| Arctic Oil Activity Seen Up, Eco-Risks Loom - Report 
    
 NORWAY: January 22, 2008
 
 
 OSLO - Exploitation of the Arctic's huge oil and gas wealth poses a growing 
    danger to an icy wilderness that can recover only slowly from heavy oil 
    spills, a report by the eight-nation Arctic Council said on Monday.
 
 
 "Oil spills can kill large numbers of animals by covering them in oil, and 
    create long-term contamination that can affect populations and ecosystems 
    for decades," an overview report by the Arctic Monitoring and Assessment 
    Programme (AMAP), an Arctic Council body, said.
 
 According to some estimates, as much as a quarter of the world's 
    undiscovered oil and gas may lie in the Arctic,.
 
 "With rising global demand, oil and gas activity in the region is expected 
    to increase," the report said.
 
 The Arctic already produces about a tenth of the world's crude oil and a 
    quarter of its gas, with about 80 percent of the oil and 99 percent of the 
    region's gas coming from Russia, the report said.
 
 "The Arctic is generally considered to be vulnerable to oil spills due to 
    slow recovery of cold, highly seasonal ecosystems, and the difficulty of 
    clean up in remote, cold regions, especially in waters where sea ice is 
    present," it said.
 
 Around 100 scientists have been working on the report "Arctic Oil and Gas 
    2007" since 2002.

= What you need to do =
• A. According to the Arctic oil article, about what share of the world's crude oil does the Arctic already produce?
• B. Repeat the Arctic oil article word for word between "NORWAY: January 22, 2008" and "said on Monday.", inclusive.

= Collected data =
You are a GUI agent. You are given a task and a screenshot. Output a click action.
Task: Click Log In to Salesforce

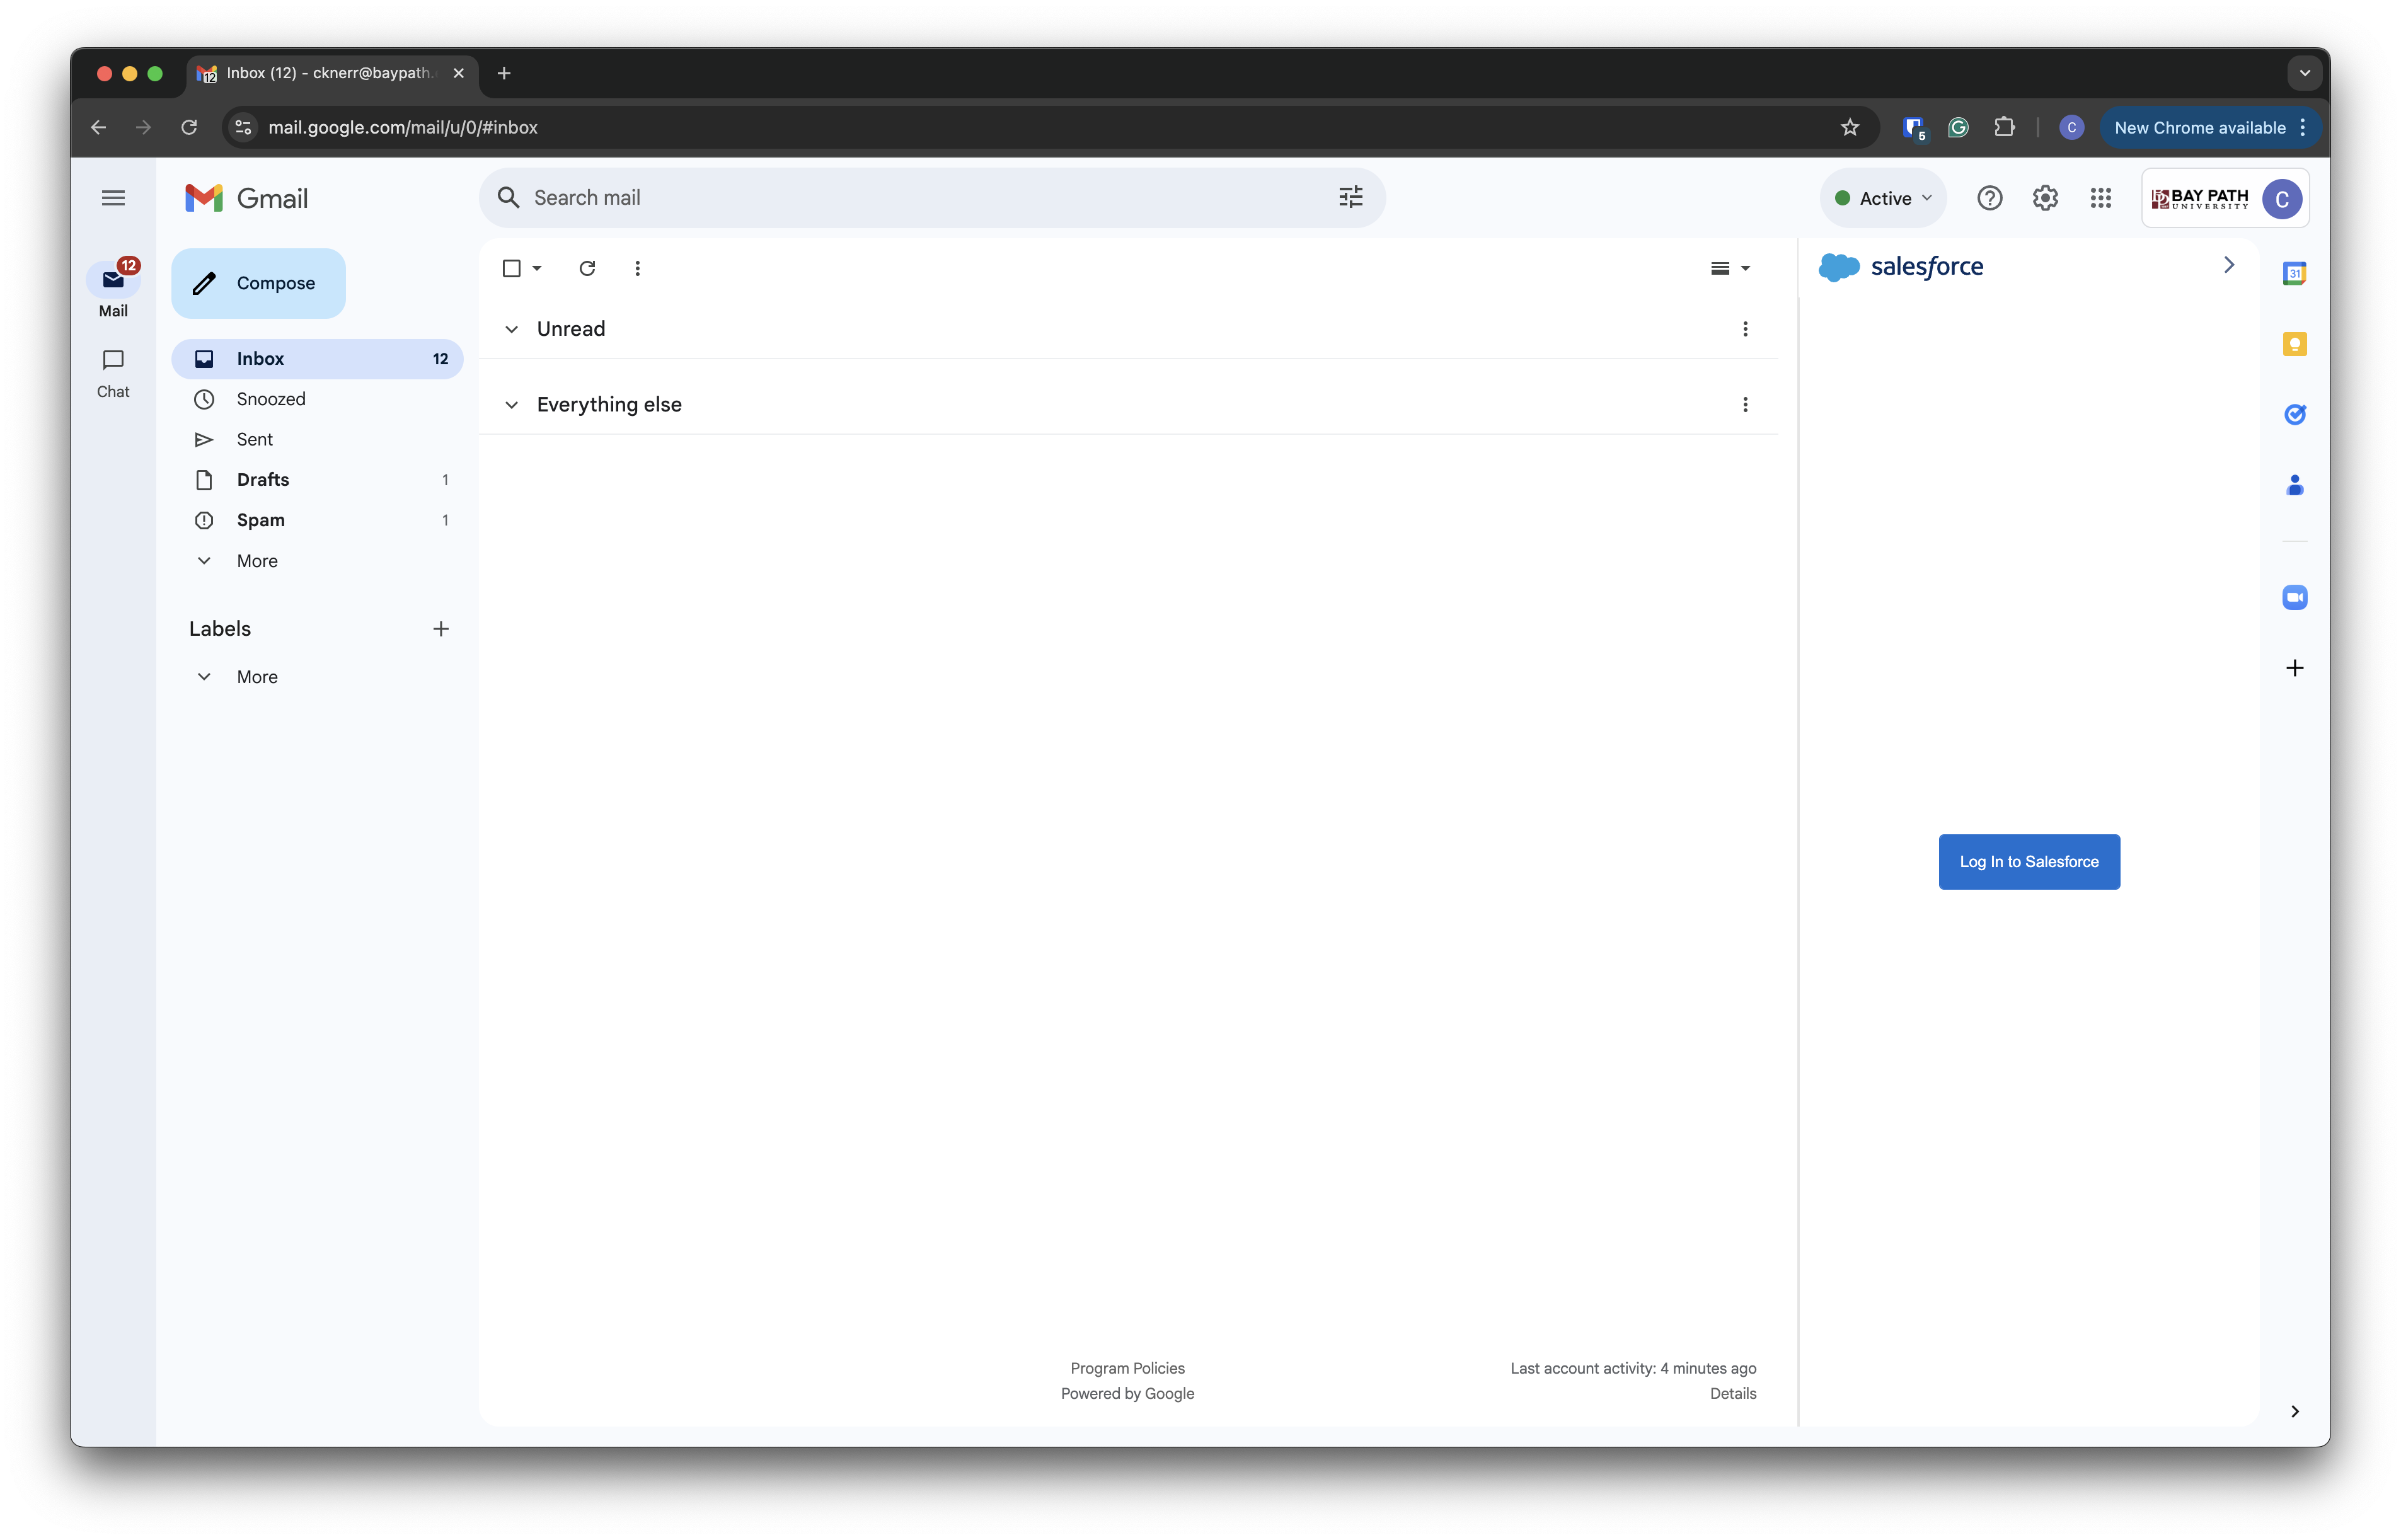coord(2028,862)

= Expected outputs =
• A. About a tenth

• B.
NORWAY: January 22, 2008
 
 
 OSLO - Exploitation of the Arctic's huge oil and gas wealth poses a growing 
    danger to an icy wilderness that can recover only slowly from heavy oil 
    spills, a report by the eight-nation Arctic Council said on Monday.